Please repeat the records below word for word, keeping every line as it stands.

----

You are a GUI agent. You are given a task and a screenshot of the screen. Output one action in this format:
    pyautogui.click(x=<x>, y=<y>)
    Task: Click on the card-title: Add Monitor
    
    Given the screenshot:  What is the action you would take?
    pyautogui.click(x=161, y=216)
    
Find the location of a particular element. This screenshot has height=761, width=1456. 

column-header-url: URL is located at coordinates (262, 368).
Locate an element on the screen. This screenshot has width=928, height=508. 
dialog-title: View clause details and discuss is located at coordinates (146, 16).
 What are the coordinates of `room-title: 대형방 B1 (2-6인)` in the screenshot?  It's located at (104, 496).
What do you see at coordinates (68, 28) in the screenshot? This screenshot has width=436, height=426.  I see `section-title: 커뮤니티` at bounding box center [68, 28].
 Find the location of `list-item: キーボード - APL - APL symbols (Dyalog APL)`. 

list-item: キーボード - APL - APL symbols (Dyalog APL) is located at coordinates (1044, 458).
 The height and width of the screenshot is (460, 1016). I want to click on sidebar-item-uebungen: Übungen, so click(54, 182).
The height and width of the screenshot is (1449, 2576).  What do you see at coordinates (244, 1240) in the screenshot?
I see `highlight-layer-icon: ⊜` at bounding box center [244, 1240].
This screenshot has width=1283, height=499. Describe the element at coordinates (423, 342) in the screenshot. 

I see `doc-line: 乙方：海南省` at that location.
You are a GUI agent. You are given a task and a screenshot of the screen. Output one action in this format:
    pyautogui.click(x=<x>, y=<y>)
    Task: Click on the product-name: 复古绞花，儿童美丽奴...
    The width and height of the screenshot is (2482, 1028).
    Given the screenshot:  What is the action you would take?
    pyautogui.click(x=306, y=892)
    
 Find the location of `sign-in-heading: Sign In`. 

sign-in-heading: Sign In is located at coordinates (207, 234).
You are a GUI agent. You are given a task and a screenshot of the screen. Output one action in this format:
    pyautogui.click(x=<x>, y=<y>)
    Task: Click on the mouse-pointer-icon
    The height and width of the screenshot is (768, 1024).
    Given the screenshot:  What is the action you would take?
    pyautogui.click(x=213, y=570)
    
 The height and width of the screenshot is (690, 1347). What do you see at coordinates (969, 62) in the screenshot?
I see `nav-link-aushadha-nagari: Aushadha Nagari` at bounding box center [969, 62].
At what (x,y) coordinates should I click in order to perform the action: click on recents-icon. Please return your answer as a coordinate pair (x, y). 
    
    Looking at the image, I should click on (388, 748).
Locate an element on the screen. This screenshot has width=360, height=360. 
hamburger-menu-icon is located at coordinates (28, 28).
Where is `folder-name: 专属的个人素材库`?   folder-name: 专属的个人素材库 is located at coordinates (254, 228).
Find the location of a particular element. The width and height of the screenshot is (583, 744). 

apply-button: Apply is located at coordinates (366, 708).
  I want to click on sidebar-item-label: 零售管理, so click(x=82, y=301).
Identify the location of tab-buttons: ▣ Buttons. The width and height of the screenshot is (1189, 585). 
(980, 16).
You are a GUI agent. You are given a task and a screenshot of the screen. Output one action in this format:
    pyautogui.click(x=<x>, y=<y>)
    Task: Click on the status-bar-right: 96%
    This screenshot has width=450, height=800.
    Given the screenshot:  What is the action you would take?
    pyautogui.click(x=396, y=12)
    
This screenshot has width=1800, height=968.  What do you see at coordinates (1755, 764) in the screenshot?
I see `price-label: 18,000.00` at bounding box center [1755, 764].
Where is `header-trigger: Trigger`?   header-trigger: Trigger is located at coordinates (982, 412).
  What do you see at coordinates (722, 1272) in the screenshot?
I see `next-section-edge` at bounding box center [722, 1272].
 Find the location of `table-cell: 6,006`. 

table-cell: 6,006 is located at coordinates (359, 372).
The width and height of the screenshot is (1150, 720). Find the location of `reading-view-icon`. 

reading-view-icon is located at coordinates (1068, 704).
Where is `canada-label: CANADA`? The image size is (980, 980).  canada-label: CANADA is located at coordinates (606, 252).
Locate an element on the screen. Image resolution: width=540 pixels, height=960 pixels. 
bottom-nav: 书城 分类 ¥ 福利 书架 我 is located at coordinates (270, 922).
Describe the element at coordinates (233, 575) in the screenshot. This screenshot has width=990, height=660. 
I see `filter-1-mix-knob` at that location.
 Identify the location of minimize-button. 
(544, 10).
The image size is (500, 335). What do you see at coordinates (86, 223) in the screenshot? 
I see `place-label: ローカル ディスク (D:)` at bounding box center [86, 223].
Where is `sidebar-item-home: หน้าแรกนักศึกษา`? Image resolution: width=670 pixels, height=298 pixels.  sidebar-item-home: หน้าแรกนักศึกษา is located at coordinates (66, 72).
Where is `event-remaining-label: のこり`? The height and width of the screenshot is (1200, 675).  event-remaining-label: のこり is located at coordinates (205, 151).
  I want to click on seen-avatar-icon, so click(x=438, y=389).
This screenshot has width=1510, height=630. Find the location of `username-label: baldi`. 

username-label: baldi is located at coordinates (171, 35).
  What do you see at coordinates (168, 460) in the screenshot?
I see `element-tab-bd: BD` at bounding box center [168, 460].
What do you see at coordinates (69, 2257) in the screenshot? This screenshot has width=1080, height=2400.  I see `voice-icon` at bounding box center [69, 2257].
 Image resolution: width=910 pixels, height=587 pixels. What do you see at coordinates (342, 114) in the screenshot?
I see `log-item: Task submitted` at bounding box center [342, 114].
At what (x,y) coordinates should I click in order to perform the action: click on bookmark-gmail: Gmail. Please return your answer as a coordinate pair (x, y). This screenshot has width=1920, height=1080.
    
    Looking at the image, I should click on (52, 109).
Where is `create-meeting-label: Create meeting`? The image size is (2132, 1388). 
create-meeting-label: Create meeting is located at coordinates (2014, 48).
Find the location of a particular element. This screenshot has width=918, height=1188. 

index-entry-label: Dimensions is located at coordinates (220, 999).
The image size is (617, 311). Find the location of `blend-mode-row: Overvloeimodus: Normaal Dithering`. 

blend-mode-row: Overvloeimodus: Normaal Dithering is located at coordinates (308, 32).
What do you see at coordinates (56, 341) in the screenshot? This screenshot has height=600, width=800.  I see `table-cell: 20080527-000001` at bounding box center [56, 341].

----

> **RESPONSE**:
You are a GUI agent. You are given a task and a screenshot of the screen. Output one action in this format:
    pyautogui.click(x=<x>, y=<y>)
    Task: Click on the card-title: Add Monitor
    
    Given the screenshot:  What is the action you would take?
    pyautogui.click(x=161, y=216)
    
Find the location of a particular element. This screenshot has height=761, width=1456. 

column-header-url: URL is located at coordinates (262, 368).
Locate an element on the screen. This screenshot has width=928, height=508. 
dialog-title: View clause details and discuss is located at coordinates (146, 16).
 What are the coordinates of `room-title: 대형방 B1 (2-6인)` in the screenshot?  It's located at (104, 496).
What do you see at coordinates (68, 28) in the screenshot? This screenshot has width=436, height=426.  I see `section-title: 커뮤니티` at bounding box center [68, 28].
 Find the location of `list-item: キーボード - APL - APL symbols (Dyalog APL)`. 

list-item: キーボード - APL - APL symbols (Dyalog APL) is located at coordinates (1044, 458).
 The height and width of the screenshot is (460, 1016). I want to click on sidebar-item-uebungen: Übungen, so click(54, 182).
The height and width of the screenshot is (1449, 2576).  What do you see at coordinates (244, 1240) in the screenshot?
I see `highlight-layer-icon: ⊜` at bounding box center [244, 1240].
This screenshot has width=1283, height=499. Describe the element at coordinates (423, 342) in the screenshot. 

I see `doc-line: 乙方：海南省` at that location.
You are a GUI agent. You are given a task and a screenshot of the screen. Output one action in this format:
    pyautogui.click(x=<x>, y=<y>)
    Task: Click on the product-name: 复古绞花，儿童美丽奴...
    The width and height of the screenshot is (2482, 1028).
    Given the screenshot:  What is the action you would take?
    pyautogui.click(x=306, y=892)
    
 Find the location of `sign-in-heading: Sign In`. 

sign-in-heading: Sign In is located at coordinates (207, 234).
You are a GUI agent. You are given a task and a screenshot of the screen. Output one action in this format:
    pyautogui.click(x=<x>, y=<y>)
    Task: Click on the mouse-pointer-icon
    The height and width of the screenshot is (768, 1024).
    Given the screenshot:  What is the action you would take?
    pyautogui.click(x=213, y=570)
    
 The height and width of the screenshot is (690, 1347). What do you see at coordinates (969, 62) in the screenshot?
I see `nav-link-aushadha-nagari: Aushadha Nagari` at bounding box center [969, 62].
At what (x,y) coordinates should I click in order to perform the action: click on recents-icon. Please return your answer as a coordinate pair (x, y). 
    
    Looking at the image, I should click on (388, 748).
Locate an element on the screen. This screenshot has width=360, height=360. 
hamburger-menu-icon is located at coordinates (28, 28).
Where is `folder-name: 专属的个人素材库`?   folder-name: 专属的个人素材库 is located at coordinates (254, 228).
Find the location of a particular element. The width and height of the screenshot is (583, 744). 

apply-button: Apply is located at coordinates (366, 708).
  I want to click on sidebar-item-label: 零售管理, so click(x=82, y=301).
Identify the location of tab-buttons: ▣ Buttons. The width and height of the screenshot is (1189, 585). 
(980, 16).
You are a GUI agent. You are given a task and a screenshot of the screen. Output one action in this format:
    pyautogui.click(x=<x>, y=<y>)
    Task: Click on the status-bar-right: 96%
    This screenshot has width=450, height=800.
    Given the screenshot:  What is the action you would take?
    pyautogui.click(x=396, y=12)
    
This screenshot has width=1800, height=968.  What do you see at coordinates (1755, 764) in the screenshot?
I see `price-label: 18,000.00` at bounding box center [1755, 764].
Where is `header-trigger: Trigger`?   header-trigger: Trigger is located at coordinates (982, 412).
  What do you see at coordinates (722, 1272) in the screenshot?
I see `next-section-edge` at bounding box center [722, 1272].
 Find the location of `table-cell: 6,006`. 

table-cell: 6,006 is located at coordinates (359, 372).
The width and height of the screenshot is (1150, 720). Find the location of `reading-view-icon`. 

reading-view-icon is located at coordinates (1068, 704).
Where is `canada-label: CANADA`? The image size is (980, 980).  canada-label: CANADA is located at coordinates (606, 252).
Locate an element on the screen. Image resolution: width=540 pixels, height=960 pixels. 
bottom-nav: 书城 分类 ¥ 福利 书架 我 is located at coordinates (270, 922).
Describe the element at coordinates (233, 575) in the screenshot. This screenshot has width=990, height=660. 
I see `filter-1-mix-knob` at that location.
 Identify the location of minimize-button. 
(544, 10).
The image size is (500, 335). What do you see at coordinates (86, 223) in the screenshot? 
I see `place-label: ローカル ディスク (D:)` at bounding box center [86, 223].
Where is `sidebar-item-home: หน้าแรกนักศึกษา`? Image resolution: width=670 pixels, height=298 pixels.  sidebar-item-home: หน้าแรกนักศึกษา is located at coordinates (66, 72).
Where is `event-remaining-label: のこり`? The height and width of the screenshot is (1200, 675).  event-remaining-label: のこり is located at coordinates (205, 151).
  I want to click on seen-avatar-icon, so click(x=438, y=389).
This screenshot has width=1510, height=630. Find the location of `username-label: baldi`. 

username-label: baldi is located at coordinates (171, 35).
  What do you see at coordinates (168, 460) in the screenshot?
I see `element-tab-bd: BD` at bounding box center [168, 460].
What do you see at coordinates (69, 2257) in the screenshot? This screenshot has width=1080, height=2400.  I see `voice-icon` at bounding box center [69, 2257].
 Image resolution: width=910 pixels, height=587 pixels. What do you see at coordinates (342, 114) in the screenshot?
I see `log-item: Task submitted` at bounding box center [342, 114].
At what (x,y) coordinates should I click in order to perform the action: click on bookmark-gmail: Gmail. Please return your answer as a coordinate pair (x, y). This screenshot has width=1920, height=1080.
    
    Looking at the image, I should click on (52, 109).
Where is `create-meeting-label: Create meeting`? The image size is (2132, 1388). 
create-meeting-label: Create meeting is located at coordinates (2014, 48).
Find the location of a particular element. This screenshot has width=918, height=1188. 

index-entry-label: Dimensions is located at coordinates (220, 999).
The image size is (617, 311). Find the location of `blend-mode-row: Overvloeimodus: Normaal Dithering`. 

blend-mode-row: Overvloeimodus: Normaal Dithering is located at coordinates (308, 32).
What do you see at coordinates (56, 341) in the screenshot? This screenshot has height=600, width=800.  I see `table-cell: 20080527-000001` at bounding box center [56, 341].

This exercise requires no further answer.